A ride with Russell from Los Barriles starts on an immaculately maintained orange scalpel of a KTM motorcycle that over five days will develop an amorous symbiosis with its rider. When it’s time to suit up, base layers go on first. Then, like a knight donning armor, it’s protective gear next: padded shorts, knee and shin guards, and a chest and back protector with a kidney belt and elbow guards. Motocross pants and a jersey provide additional protection, pockets, and ventilation. Buckling up a pair of motocross boots feels like wearing shoes for walking on the moon.
Strap on a hydration pack (it is the desert, after all), before donning a helmet, goggles, and gloves. This battle gear protects against the five elements of Baja for which Russell issues a strong warning: cattle, cars, cacti, concrete, cattle guards.

While the armor does offer protection from inevitable spills in sandy washes, bike drops on rutted roads, and various other unknown obstacles, the Five Cs are best avoided at all costs.

A demo ride around Los Barriles initiates assimilation with the machine, and equally important, allows Russell to assess riders’ skills and adapt his route plan accordingly. After that, it’s off to the races. Or at least, it may feel like it at times, while trying to imitate the leader’s impeccable lines.

A respectful braaap! through town (don’t upset the expatriates too much) quickly leads to open country; with Baja’s vast swaths of desert double track, an open throttle soon follows. A quick climb to higher elevation, and a gaze out across expansive perspectives of the Sea of Cortez. The path tightly wraps along its edge like a Crotalus enyo—the Lower California rattlesnake.

The caliente sol casts rays of golden light, which refract continually through clouds of dust—but with the sea breeze coursing through your helmet and jersey, it never feels too hot. The soundtrack is a symphony of moto mania: engine revs and rumbles. Gravel crunches. Sand sprays. Adrenaline courses through your veins; heartbeats thump inside your head. Muffled screams of joy filter through your helmet. Eruptions sound as loud as you like, but with everyone else’s engine noise, it’s a world all to yourself.

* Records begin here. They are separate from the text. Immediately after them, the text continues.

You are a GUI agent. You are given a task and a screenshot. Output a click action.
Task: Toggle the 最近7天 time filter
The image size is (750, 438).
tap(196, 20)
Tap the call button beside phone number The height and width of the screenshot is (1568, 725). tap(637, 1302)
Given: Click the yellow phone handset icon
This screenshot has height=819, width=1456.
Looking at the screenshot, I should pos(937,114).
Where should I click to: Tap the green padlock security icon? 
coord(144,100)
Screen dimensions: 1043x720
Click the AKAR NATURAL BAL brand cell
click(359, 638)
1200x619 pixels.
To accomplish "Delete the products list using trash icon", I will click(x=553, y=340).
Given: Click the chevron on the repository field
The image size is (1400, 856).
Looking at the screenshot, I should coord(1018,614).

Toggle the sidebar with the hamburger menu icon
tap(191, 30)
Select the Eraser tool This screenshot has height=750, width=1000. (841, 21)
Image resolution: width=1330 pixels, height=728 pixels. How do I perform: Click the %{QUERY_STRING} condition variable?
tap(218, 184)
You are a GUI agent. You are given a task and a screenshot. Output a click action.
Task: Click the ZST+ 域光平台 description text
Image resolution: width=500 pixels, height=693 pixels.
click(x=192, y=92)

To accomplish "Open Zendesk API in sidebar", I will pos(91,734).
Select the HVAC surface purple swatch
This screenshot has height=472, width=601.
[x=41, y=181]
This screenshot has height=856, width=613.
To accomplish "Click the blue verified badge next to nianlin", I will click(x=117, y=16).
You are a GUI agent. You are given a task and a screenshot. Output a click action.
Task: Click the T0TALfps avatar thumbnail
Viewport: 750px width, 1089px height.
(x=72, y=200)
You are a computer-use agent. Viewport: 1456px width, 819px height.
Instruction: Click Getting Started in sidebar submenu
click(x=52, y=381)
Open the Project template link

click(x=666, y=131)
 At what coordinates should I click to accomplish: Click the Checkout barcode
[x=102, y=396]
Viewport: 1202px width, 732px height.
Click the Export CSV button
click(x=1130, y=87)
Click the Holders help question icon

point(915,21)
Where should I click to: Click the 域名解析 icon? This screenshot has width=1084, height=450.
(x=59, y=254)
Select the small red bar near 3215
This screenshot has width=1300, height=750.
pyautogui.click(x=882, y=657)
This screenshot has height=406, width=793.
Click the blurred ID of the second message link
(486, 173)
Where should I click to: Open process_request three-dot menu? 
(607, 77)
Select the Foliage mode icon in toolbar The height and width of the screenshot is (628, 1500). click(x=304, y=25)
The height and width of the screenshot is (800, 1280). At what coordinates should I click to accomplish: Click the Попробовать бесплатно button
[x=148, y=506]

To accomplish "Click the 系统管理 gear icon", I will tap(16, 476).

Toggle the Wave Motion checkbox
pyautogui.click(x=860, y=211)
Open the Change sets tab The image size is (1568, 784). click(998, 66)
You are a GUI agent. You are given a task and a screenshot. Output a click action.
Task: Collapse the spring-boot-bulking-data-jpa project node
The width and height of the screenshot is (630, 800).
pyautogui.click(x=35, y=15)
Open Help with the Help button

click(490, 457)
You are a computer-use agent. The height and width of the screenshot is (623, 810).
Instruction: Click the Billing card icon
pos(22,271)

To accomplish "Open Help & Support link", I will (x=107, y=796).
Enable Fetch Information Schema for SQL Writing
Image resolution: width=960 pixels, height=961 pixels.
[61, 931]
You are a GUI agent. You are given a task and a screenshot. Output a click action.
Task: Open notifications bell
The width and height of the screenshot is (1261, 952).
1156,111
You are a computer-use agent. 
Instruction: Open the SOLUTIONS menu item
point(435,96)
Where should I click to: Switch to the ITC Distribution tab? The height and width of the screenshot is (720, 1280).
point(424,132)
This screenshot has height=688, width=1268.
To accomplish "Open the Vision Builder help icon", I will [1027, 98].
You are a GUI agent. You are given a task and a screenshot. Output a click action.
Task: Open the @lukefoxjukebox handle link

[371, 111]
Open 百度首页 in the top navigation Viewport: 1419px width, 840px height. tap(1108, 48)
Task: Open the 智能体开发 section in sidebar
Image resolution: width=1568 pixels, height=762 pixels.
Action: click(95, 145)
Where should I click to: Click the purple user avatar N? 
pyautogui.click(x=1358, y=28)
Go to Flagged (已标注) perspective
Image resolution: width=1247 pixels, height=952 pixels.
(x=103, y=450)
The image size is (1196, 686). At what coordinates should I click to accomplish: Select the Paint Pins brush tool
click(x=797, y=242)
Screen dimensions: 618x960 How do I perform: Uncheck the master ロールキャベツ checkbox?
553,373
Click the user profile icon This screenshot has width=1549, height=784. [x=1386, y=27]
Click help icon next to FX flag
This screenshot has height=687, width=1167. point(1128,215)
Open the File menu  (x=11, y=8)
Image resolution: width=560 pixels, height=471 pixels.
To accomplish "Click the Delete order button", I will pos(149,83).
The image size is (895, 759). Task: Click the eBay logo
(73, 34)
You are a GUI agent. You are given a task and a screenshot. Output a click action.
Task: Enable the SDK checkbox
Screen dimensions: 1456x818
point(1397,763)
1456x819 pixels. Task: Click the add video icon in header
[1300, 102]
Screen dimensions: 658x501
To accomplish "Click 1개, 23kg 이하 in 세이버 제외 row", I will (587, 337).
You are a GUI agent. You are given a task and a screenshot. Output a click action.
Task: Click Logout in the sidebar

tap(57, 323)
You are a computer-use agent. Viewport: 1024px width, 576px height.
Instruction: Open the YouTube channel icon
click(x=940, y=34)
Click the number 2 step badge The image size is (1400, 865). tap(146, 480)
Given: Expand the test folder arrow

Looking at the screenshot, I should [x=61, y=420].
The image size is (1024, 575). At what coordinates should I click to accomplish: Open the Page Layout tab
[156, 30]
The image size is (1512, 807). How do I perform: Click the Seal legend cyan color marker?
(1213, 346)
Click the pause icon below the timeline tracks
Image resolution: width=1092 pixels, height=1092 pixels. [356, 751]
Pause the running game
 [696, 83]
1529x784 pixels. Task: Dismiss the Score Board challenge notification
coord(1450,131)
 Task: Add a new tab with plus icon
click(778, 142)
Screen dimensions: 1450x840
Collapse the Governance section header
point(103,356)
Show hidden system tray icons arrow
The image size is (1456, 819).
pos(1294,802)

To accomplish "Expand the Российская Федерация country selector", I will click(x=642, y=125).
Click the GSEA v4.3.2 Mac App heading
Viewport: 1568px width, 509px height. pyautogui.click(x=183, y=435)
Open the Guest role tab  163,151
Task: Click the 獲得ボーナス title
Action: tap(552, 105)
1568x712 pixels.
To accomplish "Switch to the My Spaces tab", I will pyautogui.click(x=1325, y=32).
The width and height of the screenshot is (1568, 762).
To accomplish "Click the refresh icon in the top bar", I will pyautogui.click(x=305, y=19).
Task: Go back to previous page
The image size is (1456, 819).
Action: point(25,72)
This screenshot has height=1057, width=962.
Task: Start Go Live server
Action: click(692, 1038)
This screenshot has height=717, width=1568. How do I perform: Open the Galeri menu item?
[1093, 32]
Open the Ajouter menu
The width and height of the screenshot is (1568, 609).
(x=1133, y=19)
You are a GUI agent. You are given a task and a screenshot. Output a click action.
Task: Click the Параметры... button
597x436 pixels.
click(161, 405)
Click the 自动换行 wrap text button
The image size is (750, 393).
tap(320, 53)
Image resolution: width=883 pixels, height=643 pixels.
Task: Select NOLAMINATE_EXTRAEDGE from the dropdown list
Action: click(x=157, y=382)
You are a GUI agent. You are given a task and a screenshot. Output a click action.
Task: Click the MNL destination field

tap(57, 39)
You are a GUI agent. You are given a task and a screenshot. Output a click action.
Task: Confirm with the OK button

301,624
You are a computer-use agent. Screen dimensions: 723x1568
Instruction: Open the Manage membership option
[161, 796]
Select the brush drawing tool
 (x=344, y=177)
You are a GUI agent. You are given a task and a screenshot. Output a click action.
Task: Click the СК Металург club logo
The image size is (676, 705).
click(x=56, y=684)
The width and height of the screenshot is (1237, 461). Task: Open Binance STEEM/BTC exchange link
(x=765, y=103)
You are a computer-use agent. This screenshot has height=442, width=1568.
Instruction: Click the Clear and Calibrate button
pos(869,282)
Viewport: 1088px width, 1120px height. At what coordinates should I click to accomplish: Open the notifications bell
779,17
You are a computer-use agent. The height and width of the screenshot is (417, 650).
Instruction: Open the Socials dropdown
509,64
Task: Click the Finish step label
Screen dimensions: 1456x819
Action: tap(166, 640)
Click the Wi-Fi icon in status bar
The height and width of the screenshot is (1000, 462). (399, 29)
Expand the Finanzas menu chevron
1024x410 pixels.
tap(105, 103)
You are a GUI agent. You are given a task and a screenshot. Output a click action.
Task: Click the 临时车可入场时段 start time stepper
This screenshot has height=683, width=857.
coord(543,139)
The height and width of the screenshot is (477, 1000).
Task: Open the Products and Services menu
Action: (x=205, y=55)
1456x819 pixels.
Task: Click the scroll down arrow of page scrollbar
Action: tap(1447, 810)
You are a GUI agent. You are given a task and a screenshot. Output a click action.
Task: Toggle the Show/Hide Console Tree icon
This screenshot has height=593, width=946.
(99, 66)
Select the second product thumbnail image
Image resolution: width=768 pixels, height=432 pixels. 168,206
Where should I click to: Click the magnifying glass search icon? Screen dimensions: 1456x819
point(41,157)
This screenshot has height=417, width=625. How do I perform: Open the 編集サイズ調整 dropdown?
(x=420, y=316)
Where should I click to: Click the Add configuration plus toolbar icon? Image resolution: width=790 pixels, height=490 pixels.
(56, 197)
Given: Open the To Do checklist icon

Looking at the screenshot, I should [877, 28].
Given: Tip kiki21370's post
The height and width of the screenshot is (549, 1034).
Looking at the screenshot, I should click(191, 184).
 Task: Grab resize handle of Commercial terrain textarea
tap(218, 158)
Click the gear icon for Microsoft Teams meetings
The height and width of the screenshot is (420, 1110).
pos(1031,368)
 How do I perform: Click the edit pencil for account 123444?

Russell is the conductor on an allegro movement through sandy washes. Power is key. Keep momentum. It feels counter-intuitive, but to slow down here invites a struggle. The andante tempo follows: a slow, technical trail through the mountains, over rocks and ruts. Next is the scherzo. Russell finds his humor in expertly mixing technical riding with flowy sections, just to keep riders on their toes. Finally, the sonata of the masterpiece day. A jaunt up a cobblestone mountain road, through rustic towns and across high-desert tracks punctuated by sand dune whoops.

The journey leads to great reward: Paradero Todos Santos (paraderohotels.com)—an experience-inclusive resort opened in January an hour or so north of Cabo San Lucas. From its atrium to its accommodations, the property incorporates all of Baja’s geographic elements: open-concept terra firma grounds, the surrounding Sierra de la Laguna, the distant Las Palmas beach, and adjacent active farmland. Garden suites open up to the fields; rooftop suites feature outdoor loft nets for star gazing. Venture beyond the property to taste what are arguably the best fish tacos in all of Baja at Barracuda Cantina; learn how to ride a wave with Mario Surf School at Los Cerritos beach; and discover local art and culture with a tour of Todos Santos.

This year’s addition of Paradero has been a welcome one for Russell, complementing what he wants clients to experience in Mexico. “We strive to make this the best trip of your life,” he says. “To facilitate something bigger than just a tour: a true authentic experience in Baja.”